Au-delà des questions de fond, la Cour se penche sur la procédure de notification préalable et en tire des conséquences sévères pour l’organe exécutif, en réaffirmant le caractère strict du délai d’examen (A), ce qui a pour effet de purger la mesure de tout vice lié à un risque de distorsion de concurrence (B).

A. Le caractère impératif du délai d’examen de trois mois

L’organe de l’Union reprochait à l’État membre d’avoir adopté sa législation avant la fin de la procédure d’examen prévue à l’article 12, paragraphe 3, sous b), de la directive. Cette disposition impose à l’État membre d’informer l’organe de son intention et octroie à ce dernier un délai de trois mois pour se prononcer sur l’existence d’un risque de distorsion de concurrence. La Cour constate que l’organe a tenté d’interrompre ce délai par des demandes d’informations, mais elle juge cette manœuvre inopérante. D’une part, elle souligne que le texte est clair et que « [c]ette disposition ne prévoit aucune possibilité d’extension ou de suspension du délai de trois mois ». D’autre part, et de manière encore plus critique, elle observe que la dernière demande d’information, envoyée deux jours avant l’expiration du délai, ne contenait « aucune question concrète » et ne sollicitait « aucune information particulière concernant un éventuel risque de distorsion de concurrence ». En agissant de la sorte, l’organe de l’Union a manqué à son devoir de diligence et ne peut se prévaloir de ses propres atermoiements pour paralyser l’action d’un État membre. La Cour consacre ici une interprétation stricte du délai, le concevant comme une garantie pour les États membres contre l’inertie administrative et un rempart pour la sécurité juridique.

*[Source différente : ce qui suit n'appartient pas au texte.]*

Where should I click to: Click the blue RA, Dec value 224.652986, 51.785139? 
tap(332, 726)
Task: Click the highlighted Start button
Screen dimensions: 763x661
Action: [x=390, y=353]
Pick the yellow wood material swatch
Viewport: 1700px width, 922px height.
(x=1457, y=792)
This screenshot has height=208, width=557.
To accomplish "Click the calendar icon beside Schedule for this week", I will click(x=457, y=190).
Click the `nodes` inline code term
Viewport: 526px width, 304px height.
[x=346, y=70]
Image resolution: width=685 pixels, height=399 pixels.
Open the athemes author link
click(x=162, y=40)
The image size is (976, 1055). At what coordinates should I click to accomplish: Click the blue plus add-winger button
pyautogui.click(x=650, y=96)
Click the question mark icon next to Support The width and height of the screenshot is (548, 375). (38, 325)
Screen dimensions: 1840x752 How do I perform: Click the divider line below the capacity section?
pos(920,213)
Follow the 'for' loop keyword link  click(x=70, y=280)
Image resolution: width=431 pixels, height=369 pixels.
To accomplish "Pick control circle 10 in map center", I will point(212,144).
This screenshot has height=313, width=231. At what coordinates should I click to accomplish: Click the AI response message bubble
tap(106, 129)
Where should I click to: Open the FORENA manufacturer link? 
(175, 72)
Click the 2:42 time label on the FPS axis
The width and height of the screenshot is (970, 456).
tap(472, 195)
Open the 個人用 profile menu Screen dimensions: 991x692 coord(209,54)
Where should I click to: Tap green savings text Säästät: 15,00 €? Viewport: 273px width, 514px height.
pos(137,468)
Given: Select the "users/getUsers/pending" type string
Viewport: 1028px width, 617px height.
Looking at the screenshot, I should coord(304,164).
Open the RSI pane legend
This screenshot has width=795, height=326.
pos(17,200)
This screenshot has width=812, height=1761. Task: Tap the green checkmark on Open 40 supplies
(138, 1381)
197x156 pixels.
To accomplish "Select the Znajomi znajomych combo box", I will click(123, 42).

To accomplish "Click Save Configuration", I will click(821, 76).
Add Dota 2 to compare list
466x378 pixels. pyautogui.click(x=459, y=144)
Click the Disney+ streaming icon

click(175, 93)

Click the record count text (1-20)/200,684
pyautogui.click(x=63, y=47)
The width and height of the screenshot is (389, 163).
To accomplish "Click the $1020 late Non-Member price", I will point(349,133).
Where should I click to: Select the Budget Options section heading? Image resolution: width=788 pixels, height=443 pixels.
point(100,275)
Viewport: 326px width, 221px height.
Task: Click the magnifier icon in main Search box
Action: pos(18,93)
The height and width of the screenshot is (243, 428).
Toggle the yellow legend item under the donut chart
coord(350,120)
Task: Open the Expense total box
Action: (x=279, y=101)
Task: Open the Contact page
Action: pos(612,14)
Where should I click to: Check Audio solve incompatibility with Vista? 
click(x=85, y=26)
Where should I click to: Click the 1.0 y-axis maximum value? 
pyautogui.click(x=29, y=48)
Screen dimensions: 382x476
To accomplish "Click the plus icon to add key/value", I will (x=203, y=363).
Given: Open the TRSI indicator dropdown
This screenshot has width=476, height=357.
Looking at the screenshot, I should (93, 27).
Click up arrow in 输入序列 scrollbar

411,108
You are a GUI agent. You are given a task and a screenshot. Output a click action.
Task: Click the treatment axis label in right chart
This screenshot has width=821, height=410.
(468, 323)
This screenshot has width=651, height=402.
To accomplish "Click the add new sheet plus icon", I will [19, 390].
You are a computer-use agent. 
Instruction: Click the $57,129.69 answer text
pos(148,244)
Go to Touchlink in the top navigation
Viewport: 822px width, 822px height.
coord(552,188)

B. L’absence de constatation d’un risque de distorsion de concurrence

La conséquence de cette interprétation rigoureuse du délai est décisive. L’article 12, paragraphe 3, sous b), de la directive établit une présomption : si l’organe exécutif ne se prononce pas dans les trois mois, « aucun risque de distorsion de concurrence n’est censé exister ». La Cour applique cette présomption de manière automatique. Puisque le délai n’a pas été valablement interrompu et qu’il est arrivé à expiration sans opposition formelle et motivée de l’organe de l’Union sur un risque concurrentiel, la condition posée par la directive est réputée remplie. La Cour en conclut que « la Commission n’ayant constaté, dans le délai de trois mois qui lui est imparti par l’article 12, paragraphe 3, sous b), de la sixième directive, aucun risque de distorsion de concurrence, l’application du taux réduit est réputée ne produire aucun risque de ce type ». Dès lors, l’État membre était parfaitement en droit de procéder à la mise en œuvre de sa mesure fiscale. Le manquement procédural n’est donc pas imputable à l’État membre, mais bien à l’organe de surveillance qui, par sa passivité et son imprécision, a perdu sa prérogative de contrôle. L’État membre se trouvait donc libéré de toute contrainte et ne pouvait se voir reprocher d’avoir adopté sa législation.